───── The data
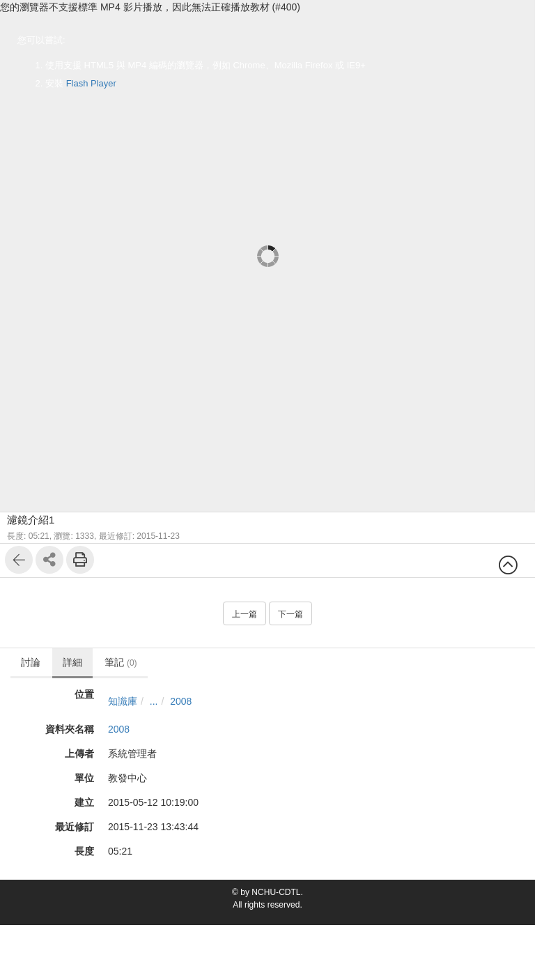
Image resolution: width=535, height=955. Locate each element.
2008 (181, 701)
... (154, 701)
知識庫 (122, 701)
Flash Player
──────────
───── The data
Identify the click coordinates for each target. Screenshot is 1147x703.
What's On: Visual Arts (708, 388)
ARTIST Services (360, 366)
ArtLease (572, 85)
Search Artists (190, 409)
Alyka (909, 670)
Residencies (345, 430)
──────────
───── The data
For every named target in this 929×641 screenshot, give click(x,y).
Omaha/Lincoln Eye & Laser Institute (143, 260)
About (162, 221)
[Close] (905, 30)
──────────
Do this = Starting with the line that contains "For every named" and going on through the line that contains "[Close] (905, 30)", write out those lines of the material again, request line included, and scale every coordinate in the answers by 0.85, rounding to whole numbers with halves rounded up. All other numbers stay as they are.

Output for this task =
For every named target in this 929×641 screenshot, give click(x,y).
Omaha/Lincoln Eye & Laser Institute (122, 221)
About (138, 188)
[Close] (769, 26)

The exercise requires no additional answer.